EXERCISE MATERIAL: Begin
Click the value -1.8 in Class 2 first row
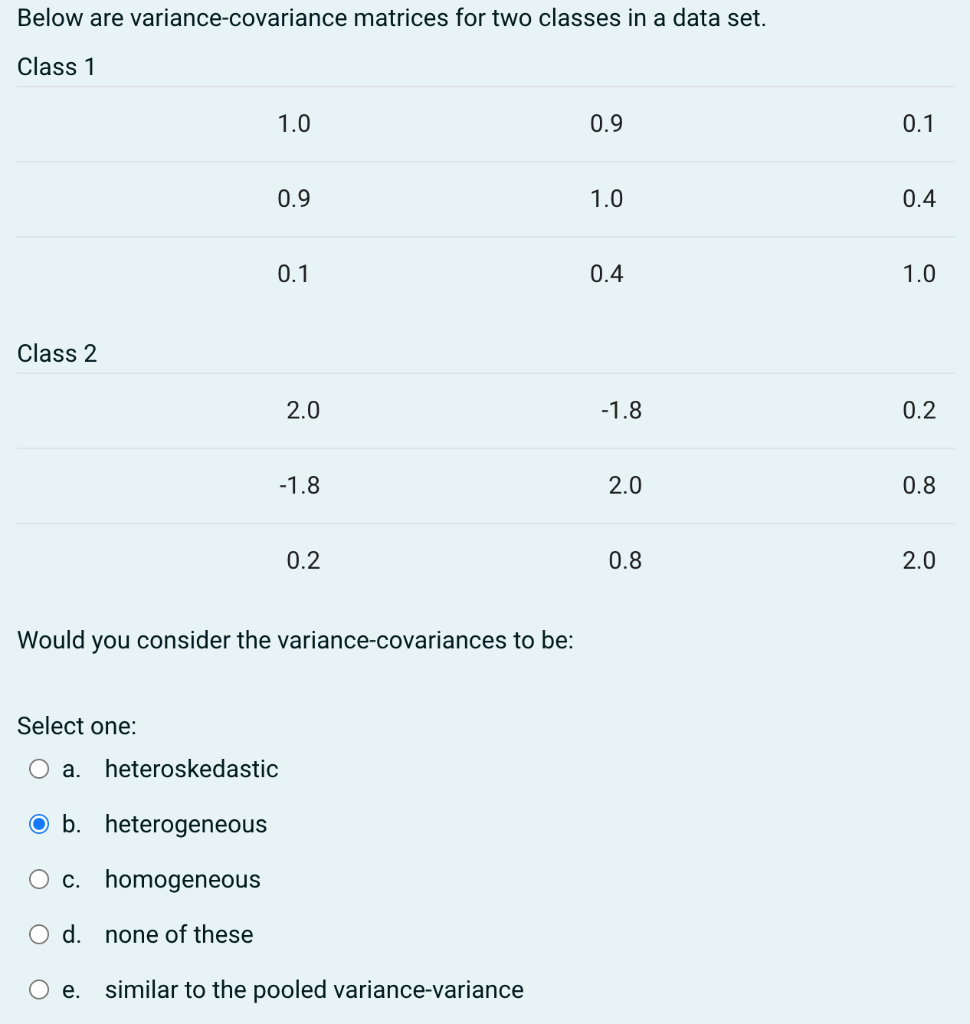pos(622,410)
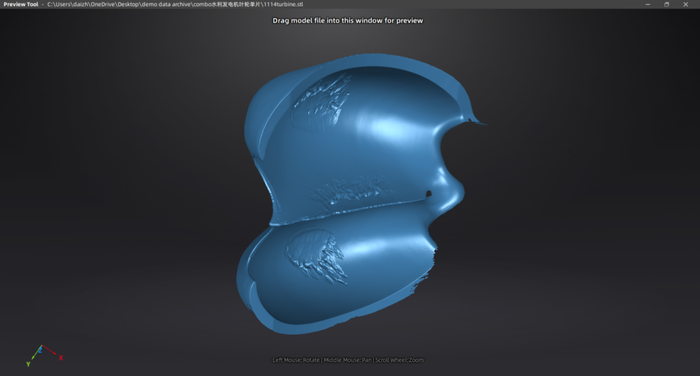Restore down the Preview Tool window
Screen dimensions: 700x376
pos(667,4)
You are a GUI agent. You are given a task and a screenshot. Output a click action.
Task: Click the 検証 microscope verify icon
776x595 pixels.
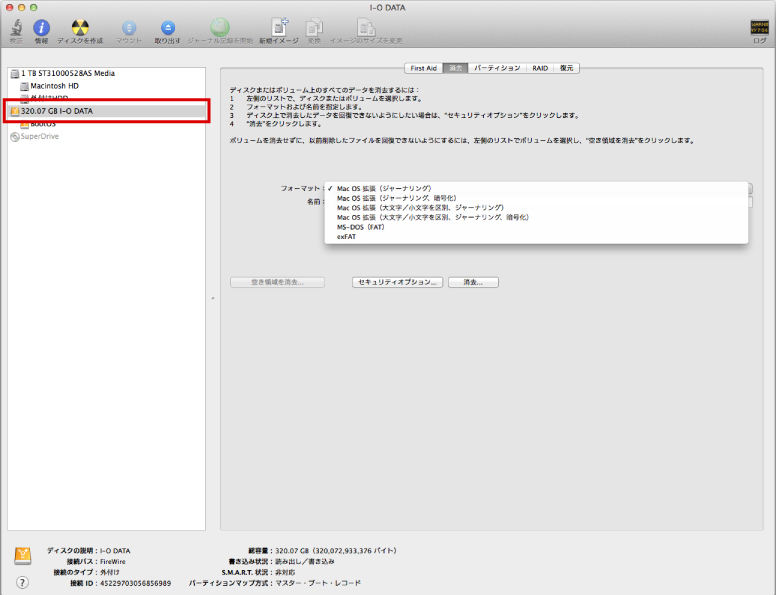[16, 28]
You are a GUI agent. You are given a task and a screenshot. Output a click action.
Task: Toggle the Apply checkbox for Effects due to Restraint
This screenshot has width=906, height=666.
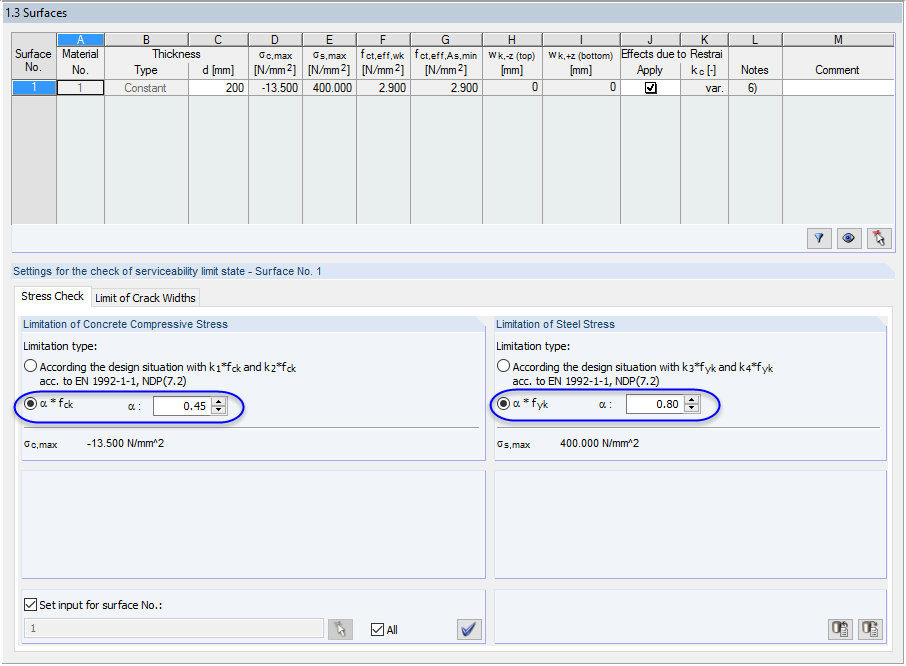pyautogui.click(x=650, y=87)
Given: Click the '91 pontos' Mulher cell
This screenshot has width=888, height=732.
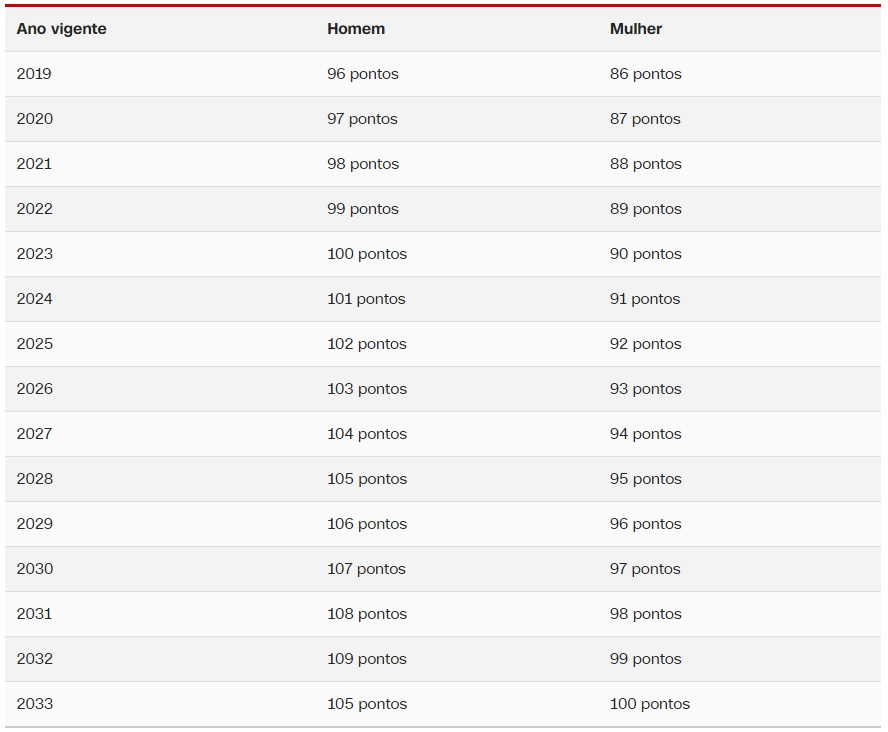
EXERCISE MATERIAL: End
● EXERCISE
Reproduce exactly, and only, the lines from the one containing "Given: Click the '91 pontos' Mulher cell" through the last line of the records above, both included, leaving out any pictures.

● SOLVED PROBLEM
Given: Click the '91 pontos' Mulher cell
This screenshot has width=888, height=732.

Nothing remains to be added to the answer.